I am actually really doing actual real cutting and not just making up numbers and or doing things half @ssed and guessing etc.
 
Can you imagine? Here are just some of the variables and issued involved in knife testing:

Category 1 (The knife itself) - Blade material and geometry, edge geometry and level of polish, heat treat, HRC.
Category 2 (The test medium) - Type, consistency, hardness, thickness, temperature, corrosive or not.
Category 3 (The test methodology) - Consistency, level of effort, time, subjective versus objective, reproducible.
Category 4 (Measurement) - Accuracy, quantifiability, meaningful results, reproducible.

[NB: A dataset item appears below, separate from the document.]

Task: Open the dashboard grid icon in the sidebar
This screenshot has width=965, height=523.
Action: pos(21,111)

I am sure I missing several. Perhaps this is why steel companies resist publishing their own test results - fear of peer review. :)
 
Can you imagine? Here are just some of the variables and issued involved in knife testing:

Category 1 (The knife itself) - Blade material and geometry, edge geometry and level of polish, heat treat, HRC.
Category 2 (The test medium) - Type, consistency, hardness, thickness, temperature, corrosive or not.
Category 3 (The test methodology) - Consistency, level of effort, time, subjective versus objective, reproducible.
Category 4 (Measurement) - Accuracy, quantifiability, meaningful results, reproducible.

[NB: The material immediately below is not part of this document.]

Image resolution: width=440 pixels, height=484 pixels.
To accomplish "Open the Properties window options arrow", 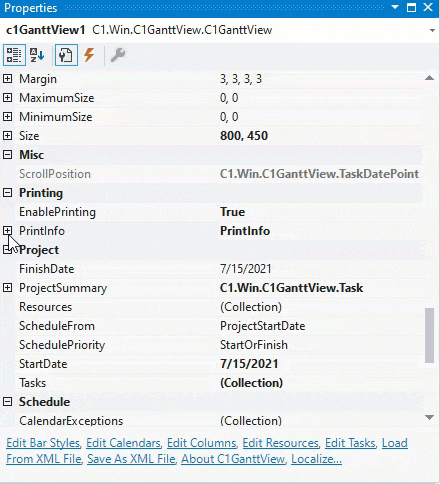I will tap(395, 7).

I am sure I missing several. Perhaps this is why steel companies resist publishing their own test results - fear of peer review. :)

People just don't actually realize how much work it really is doing actual real testing and how much time it really takes.
 
Perhaps this is why steel companies resist publishing their own test results - fear of peer review

Peer review is one reason. Another is cost. To buy a CATRA and test it can run into the 6 figures depending on how much testing is done. If one is to put that much resources and time into something that helps them improve steel performance by tweaking heat treats and geometries why would they give that research away? On top of that they would then have the other manufacturers who have a lot of resources into their knife manufacturing as well as their customer base arguing about why their steel isn't doing what they know it does. Some manufacturers have attorneys on speed dial. :) Never underestimate large egos and the factor they bring into business.

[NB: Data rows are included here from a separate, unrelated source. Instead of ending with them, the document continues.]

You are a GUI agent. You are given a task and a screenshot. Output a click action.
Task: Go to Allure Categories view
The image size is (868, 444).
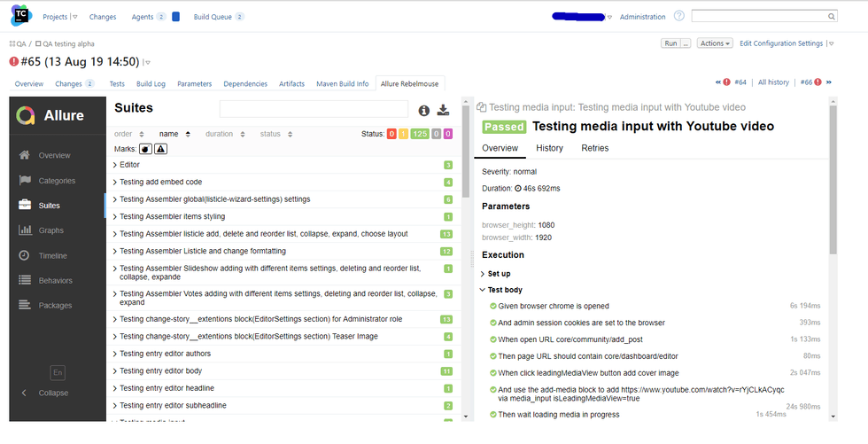[57, 181]
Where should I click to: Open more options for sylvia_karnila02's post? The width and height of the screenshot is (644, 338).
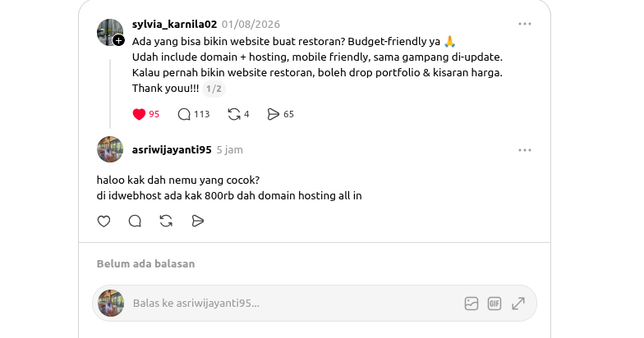(x=524, y=24)
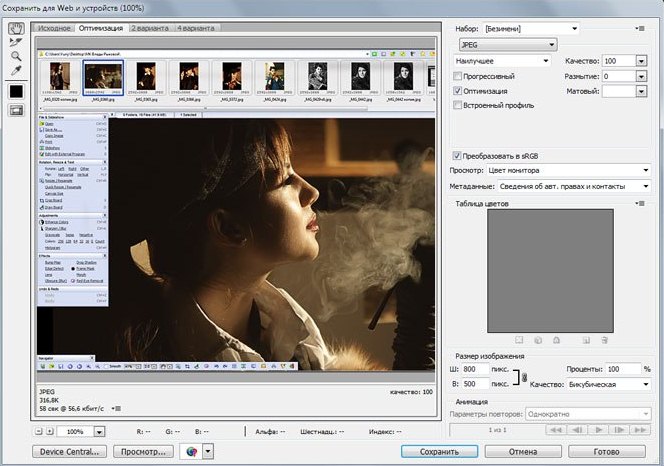The width and height of the screenshot is (664, 466).
Task: Click the black eyedropper color swatch
Action: click(16, 91)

There are CATRA owners who have done research for other manufacturers who paid for it and that information belongs to the company who paid for the research and can't be released.
 
OP, here are a few problems with your idea. First I fully understand where you are coming from but this is what I see are problems with what you are thinking.

1. First is the fact that heat treat and final Rc makes a huge difference for each steel. So you can have 10 knives of the same steel and there will be variation due to Rc and variation due to HT(in addition to Rc).

2. Second is blade and edge geometry. A thicker knife may have a longer lasting edge than a thin knife, however, As they both wear, the thicker knife will blunt faster simply because you are wearing into a thicker secondary grind.

3. What this means is that you need to literally get 30 knives from one manufacturer and you can only claim the test adequate for that manufacturer. 30 knives made of CPMS35VN from spyderco, can and will give you a different result from 30 knives made by Kershaw because of the 2 above points. Too many variables and variation within steels processed by different manufacturers.

4. Testing procedures being the same is nearly impossible. First, there is no way to perform the exact same test every time, unless you are using a machine that puts the exact same for on every knife, no two tests will be the same. This is another variation. For example, Ankerson can do his rope cut test on 1" manilla rope. I can try to duplicate it, but I slightly change the angle and put more force. I end up doing many more cuts on the same knife based on my force, because I am so much stronger than Ankerson ;).

I think it is better for people to test their own knives and report it. When you add this to others results you get a feel for the properties of a certain brand. Not so much just the steel.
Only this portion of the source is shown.